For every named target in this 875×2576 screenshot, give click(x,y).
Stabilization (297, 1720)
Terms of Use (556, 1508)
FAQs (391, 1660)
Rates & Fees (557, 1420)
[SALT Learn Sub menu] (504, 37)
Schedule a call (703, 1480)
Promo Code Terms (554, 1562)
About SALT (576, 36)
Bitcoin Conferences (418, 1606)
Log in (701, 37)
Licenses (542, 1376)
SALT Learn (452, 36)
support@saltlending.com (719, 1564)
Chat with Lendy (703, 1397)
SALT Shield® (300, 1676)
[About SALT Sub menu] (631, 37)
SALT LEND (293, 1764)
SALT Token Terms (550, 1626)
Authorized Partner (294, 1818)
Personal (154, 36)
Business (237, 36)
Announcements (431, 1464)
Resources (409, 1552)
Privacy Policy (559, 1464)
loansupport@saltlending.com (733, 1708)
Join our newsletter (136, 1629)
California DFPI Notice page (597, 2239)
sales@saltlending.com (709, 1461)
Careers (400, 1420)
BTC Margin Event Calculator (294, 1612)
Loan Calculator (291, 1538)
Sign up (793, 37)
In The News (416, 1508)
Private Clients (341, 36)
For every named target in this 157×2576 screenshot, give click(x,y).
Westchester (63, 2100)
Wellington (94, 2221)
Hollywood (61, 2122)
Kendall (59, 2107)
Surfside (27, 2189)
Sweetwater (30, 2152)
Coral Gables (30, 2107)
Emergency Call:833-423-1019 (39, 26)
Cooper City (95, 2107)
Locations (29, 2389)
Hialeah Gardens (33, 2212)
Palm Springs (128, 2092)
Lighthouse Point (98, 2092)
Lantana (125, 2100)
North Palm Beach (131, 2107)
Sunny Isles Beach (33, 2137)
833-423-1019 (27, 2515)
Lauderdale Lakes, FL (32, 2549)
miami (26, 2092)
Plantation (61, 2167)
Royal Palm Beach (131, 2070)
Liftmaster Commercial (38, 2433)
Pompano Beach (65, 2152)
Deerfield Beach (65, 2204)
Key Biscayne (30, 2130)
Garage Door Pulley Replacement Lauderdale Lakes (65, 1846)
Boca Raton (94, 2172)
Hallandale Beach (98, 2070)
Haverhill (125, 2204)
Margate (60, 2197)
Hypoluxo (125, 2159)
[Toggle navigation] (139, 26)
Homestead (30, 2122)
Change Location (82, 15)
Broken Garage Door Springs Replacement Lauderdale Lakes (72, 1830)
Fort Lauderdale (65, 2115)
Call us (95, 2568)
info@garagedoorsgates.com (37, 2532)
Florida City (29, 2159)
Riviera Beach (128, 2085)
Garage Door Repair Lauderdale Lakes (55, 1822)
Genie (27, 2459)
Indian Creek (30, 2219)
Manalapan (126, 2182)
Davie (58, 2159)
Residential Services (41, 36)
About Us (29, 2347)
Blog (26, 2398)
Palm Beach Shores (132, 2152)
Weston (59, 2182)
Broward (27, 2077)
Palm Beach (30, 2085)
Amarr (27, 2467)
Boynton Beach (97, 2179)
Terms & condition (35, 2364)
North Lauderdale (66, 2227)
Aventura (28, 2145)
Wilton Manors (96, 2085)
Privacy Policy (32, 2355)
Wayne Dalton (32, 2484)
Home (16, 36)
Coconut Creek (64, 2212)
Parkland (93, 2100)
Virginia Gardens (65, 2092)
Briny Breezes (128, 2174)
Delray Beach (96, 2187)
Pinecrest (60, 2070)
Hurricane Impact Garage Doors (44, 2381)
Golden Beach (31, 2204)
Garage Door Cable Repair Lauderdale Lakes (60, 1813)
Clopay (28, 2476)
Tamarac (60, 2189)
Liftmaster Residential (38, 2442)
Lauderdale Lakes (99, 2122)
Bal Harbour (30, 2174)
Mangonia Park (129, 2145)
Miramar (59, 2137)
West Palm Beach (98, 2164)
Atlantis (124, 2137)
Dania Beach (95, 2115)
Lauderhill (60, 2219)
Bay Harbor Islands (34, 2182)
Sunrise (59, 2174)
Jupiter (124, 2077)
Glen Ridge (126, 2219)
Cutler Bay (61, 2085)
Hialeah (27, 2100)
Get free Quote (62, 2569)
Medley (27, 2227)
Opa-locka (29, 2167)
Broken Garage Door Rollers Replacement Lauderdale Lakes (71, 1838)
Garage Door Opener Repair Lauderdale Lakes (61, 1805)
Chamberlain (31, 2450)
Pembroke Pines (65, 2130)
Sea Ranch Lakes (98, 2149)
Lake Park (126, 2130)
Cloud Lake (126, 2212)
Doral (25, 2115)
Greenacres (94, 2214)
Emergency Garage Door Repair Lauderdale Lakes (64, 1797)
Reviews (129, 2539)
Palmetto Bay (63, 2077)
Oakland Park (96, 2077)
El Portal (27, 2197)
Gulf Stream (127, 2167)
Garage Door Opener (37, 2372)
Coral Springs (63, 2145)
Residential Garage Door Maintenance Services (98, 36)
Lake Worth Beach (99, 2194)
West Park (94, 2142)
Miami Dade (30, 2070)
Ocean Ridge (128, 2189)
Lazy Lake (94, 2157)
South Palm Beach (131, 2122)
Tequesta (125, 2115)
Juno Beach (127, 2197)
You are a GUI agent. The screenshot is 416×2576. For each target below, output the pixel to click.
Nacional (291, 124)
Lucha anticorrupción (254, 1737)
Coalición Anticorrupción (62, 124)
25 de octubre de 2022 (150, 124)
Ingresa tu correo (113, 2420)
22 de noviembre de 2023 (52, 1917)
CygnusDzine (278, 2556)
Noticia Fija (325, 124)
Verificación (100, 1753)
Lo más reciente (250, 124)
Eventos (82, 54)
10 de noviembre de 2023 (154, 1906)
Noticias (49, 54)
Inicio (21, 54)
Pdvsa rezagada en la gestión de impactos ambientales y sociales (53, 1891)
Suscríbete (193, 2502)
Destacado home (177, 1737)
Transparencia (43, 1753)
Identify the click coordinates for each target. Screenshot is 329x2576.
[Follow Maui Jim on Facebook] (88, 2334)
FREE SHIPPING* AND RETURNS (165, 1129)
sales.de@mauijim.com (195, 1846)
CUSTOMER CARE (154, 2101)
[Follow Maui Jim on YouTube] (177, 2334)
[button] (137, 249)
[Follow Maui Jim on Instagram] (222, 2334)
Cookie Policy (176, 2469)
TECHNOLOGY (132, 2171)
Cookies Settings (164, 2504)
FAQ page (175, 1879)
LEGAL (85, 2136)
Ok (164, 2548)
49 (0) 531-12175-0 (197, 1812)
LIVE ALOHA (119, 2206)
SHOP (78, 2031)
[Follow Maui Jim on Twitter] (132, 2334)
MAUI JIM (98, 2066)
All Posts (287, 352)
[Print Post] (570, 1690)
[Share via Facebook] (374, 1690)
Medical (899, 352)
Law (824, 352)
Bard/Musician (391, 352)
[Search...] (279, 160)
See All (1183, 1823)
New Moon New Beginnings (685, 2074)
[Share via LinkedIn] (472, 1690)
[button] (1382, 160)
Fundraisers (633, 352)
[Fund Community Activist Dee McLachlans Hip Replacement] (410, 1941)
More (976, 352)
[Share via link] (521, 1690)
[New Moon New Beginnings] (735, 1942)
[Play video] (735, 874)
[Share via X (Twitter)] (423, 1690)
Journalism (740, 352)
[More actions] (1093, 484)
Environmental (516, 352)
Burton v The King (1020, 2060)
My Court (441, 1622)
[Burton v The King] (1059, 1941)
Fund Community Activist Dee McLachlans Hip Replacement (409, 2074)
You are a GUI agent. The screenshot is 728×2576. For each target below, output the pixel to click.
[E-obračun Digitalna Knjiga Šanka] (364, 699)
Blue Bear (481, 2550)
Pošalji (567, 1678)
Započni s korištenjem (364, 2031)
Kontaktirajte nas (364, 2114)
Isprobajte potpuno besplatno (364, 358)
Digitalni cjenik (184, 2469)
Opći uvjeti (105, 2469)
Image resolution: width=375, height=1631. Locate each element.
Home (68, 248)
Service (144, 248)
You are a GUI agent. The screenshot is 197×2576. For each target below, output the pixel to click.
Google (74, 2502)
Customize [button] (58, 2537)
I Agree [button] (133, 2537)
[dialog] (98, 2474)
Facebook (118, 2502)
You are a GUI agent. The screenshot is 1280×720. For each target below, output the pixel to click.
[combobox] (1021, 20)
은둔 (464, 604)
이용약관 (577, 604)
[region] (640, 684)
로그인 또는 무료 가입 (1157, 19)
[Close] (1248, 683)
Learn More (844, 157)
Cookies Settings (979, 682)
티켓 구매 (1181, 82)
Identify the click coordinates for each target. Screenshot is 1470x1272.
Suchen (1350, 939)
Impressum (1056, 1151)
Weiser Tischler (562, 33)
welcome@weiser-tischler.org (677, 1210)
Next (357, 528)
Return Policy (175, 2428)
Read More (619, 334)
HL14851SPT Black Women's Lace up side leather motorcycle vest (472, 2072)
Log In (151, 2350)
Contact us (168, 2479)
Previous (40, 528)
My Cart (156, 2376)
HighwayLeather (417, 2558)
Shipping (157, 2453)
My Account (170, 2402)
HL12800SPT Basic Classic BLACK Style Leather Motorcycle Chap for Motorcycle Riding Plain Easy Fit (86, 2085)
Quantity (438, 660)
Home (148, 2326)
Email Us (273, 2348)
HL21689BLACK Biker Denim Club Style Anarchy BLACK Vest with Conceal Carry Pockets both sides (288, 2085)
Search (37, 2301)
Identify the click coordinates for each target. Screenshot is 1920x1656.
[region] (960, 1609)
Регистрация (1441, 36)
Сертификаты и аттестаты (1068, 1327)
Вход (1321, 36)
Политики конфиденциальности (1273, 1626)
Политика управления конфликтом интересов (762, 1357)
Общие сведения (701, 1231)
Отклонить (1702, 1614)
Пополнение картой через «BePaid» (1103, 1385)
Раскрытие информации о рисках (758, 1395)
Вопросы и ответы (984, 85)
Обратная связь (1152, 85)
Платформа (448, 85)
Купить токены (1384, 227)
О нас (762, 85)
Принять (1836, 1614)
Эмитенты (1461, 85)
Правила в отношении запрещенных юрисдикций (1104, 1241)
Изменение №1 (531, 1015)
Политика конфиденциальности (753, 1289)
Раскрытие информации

□ □ □ □ □ □ □

- EXERCISE -
Go through the material above and copy each line that holds the string "Repair".

- SOLUTION TO THIS PROBLEM -
Garage Door Repair Lauderdale Lakes (55, 1822)
Garage Door Cable Repair Lauderdale Lakes (60, 1813)
Garage Door Opener Repair Lauderdale Lakes (61, 1805)
Emergency Garage Door Repair Lauderdale Lakes (64, 1797)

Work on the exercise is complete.